Copy the lines between the ones holding "Where should I click to: Download" and "click(x=151, y=419)", inclusive, with the requests included and every coordinate in the answers shifted up by 10. Omit the pictures from your output.
══ MATERIAL SUPPLIED ══
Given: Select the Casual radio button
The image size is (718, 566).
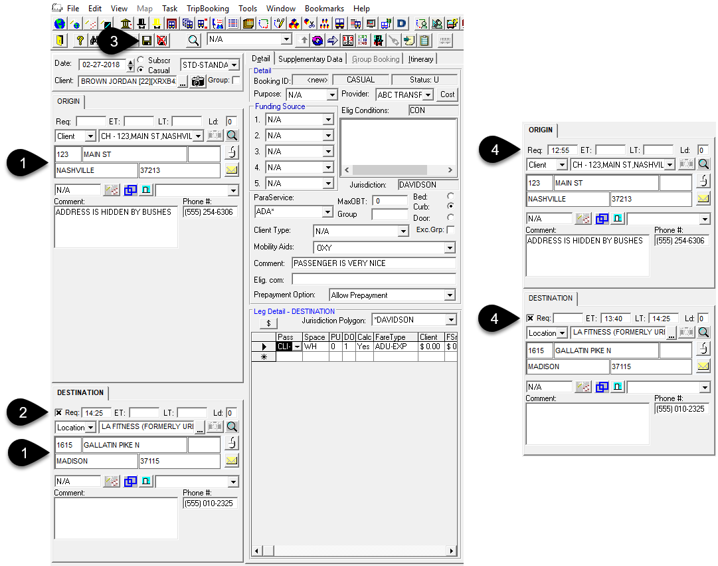Looking at the screenshot, I should tap(141, 70).
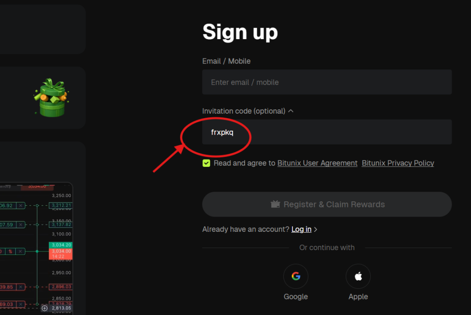This screenshot has width=471, height=315.
Task: Click the Email / Mobile input field
Action: tap(327, 82)
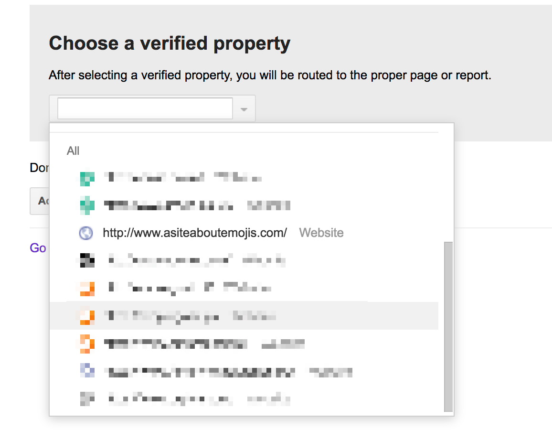Open the property dropdown arrow

(244, 109)
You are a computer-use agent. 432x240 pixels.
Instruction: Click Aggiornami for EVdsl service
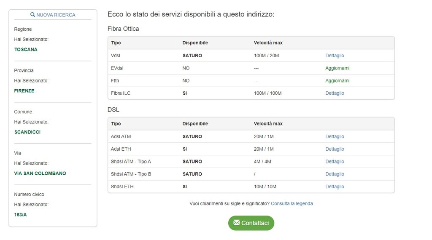point(337,68)
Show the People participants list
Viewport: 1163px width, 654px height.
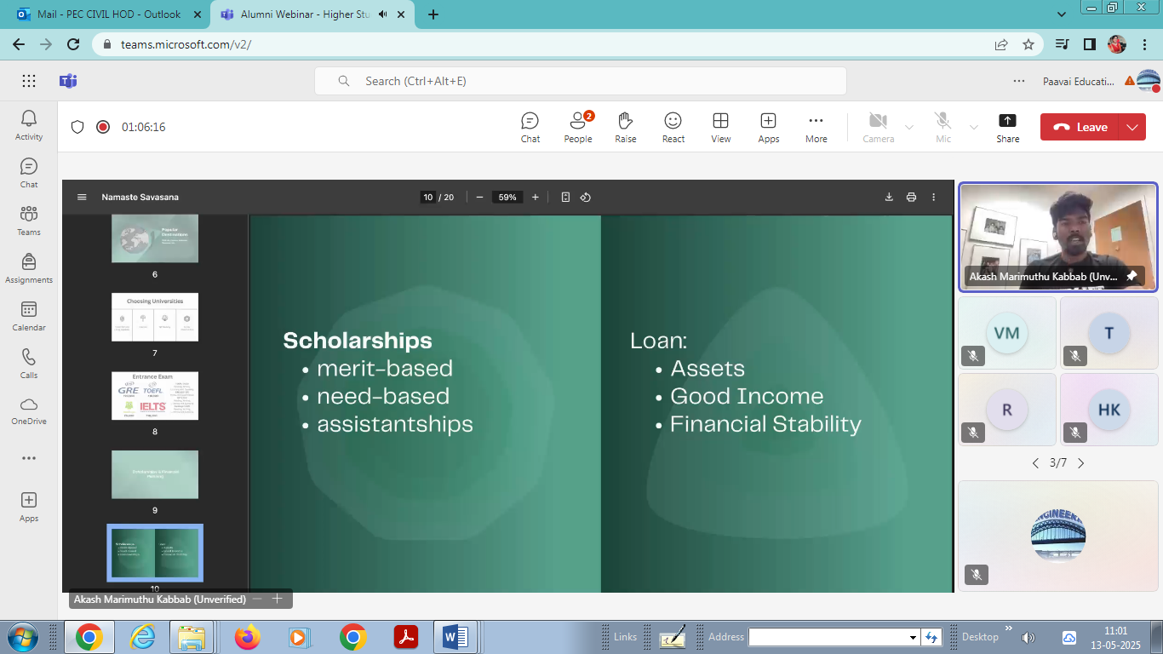(577, 127)
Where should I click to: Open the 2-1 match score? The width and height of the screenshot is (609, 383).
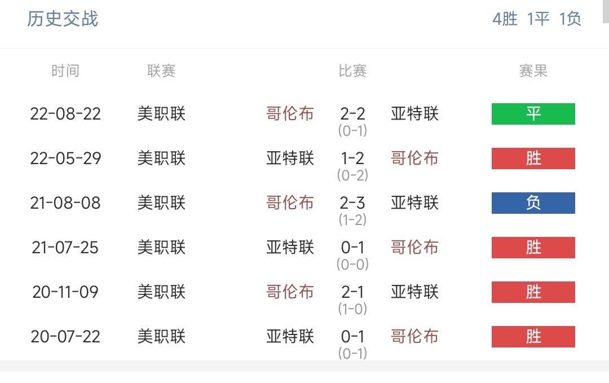point(352,292)
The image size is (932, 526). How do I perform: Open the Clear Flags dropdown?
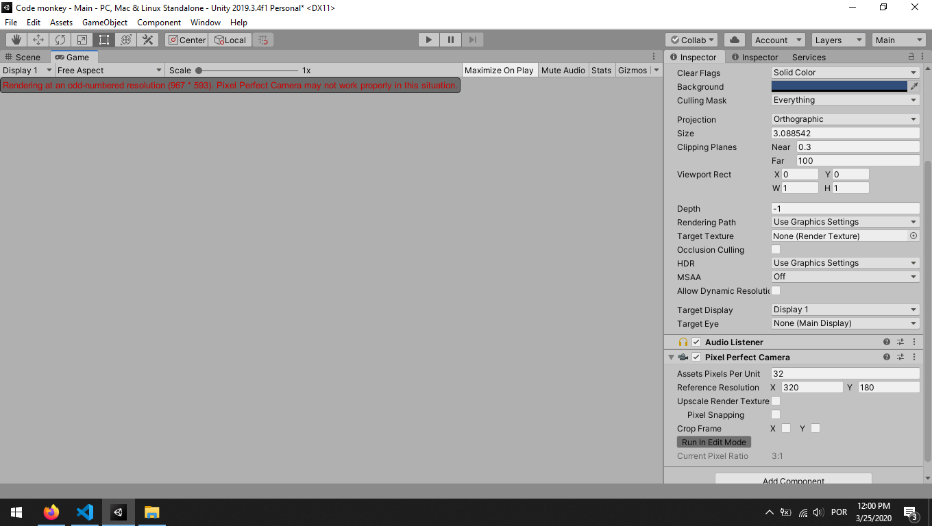(x=844, y=73)
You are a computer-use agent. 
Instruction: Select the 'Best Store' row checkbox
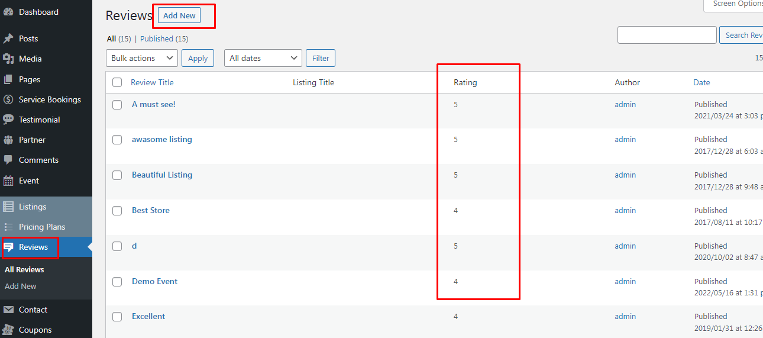pyautogui.click(x=117, y=211)
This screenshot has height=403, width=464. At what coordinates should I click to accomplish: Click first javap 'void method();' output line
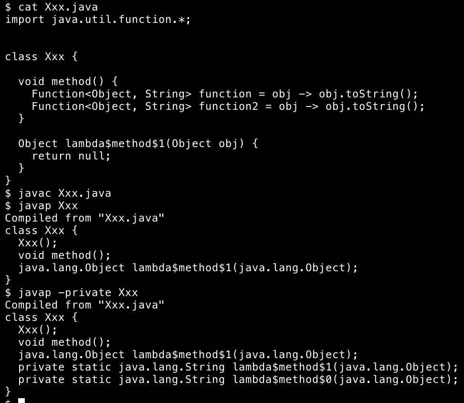point(64,255)
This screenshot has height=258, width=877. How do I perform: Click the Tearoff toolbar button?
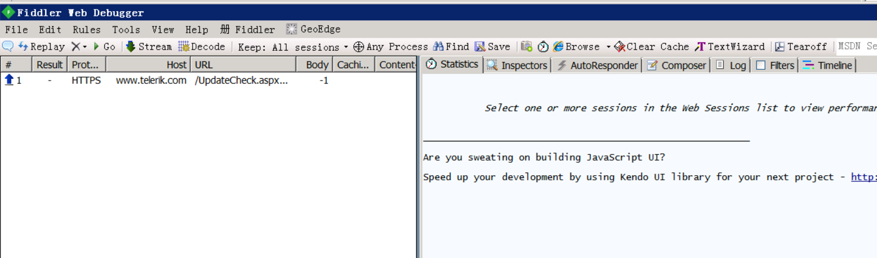(x=800, y=47)
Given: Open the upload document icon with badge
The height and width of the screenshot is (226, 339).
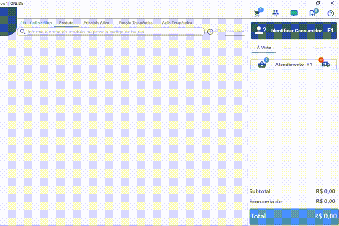Looking at the screenshot, I should pos(313,13).
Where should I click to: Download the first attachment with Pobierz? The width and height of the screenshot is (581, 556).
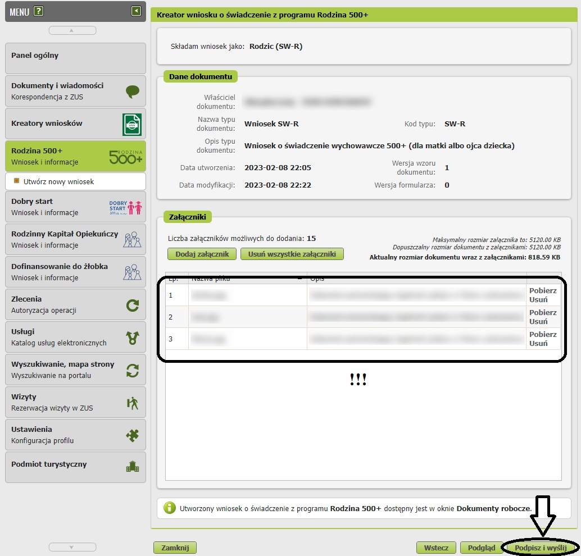click(x=543, y=291)
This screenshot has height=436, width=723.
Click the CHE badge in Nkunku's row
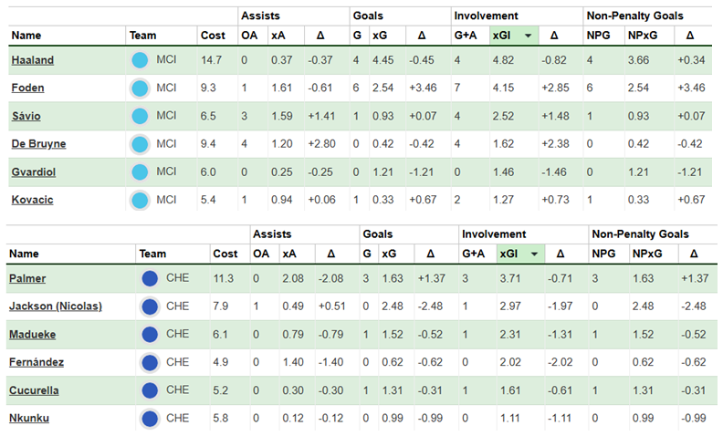click(x=151, y=419)
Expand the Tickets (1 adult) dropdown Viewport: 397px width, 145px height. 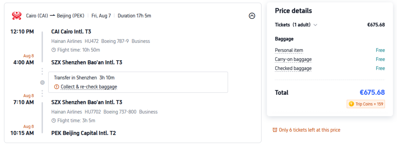point(315,25)
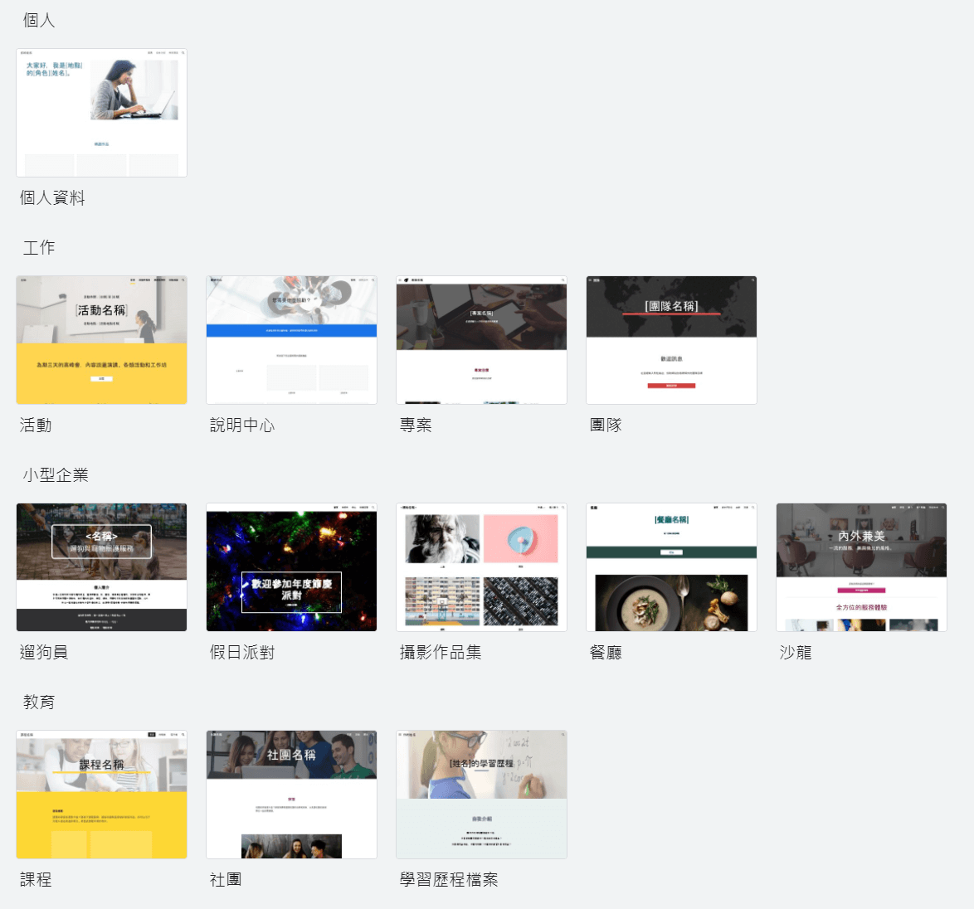Click the 沙龍 text label
This screenshot has height=909, width=974.
[x=796, y=653]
═══
*REPLY*:
Where should I click to: Download the first attachment with Pobierz? The width and height of the screenshot is (581, 556).
click(x=553, y=301)
This screenshot has height=436, width=723.
Click the CHE badge in Nkunku's row
click(x=161, y=429)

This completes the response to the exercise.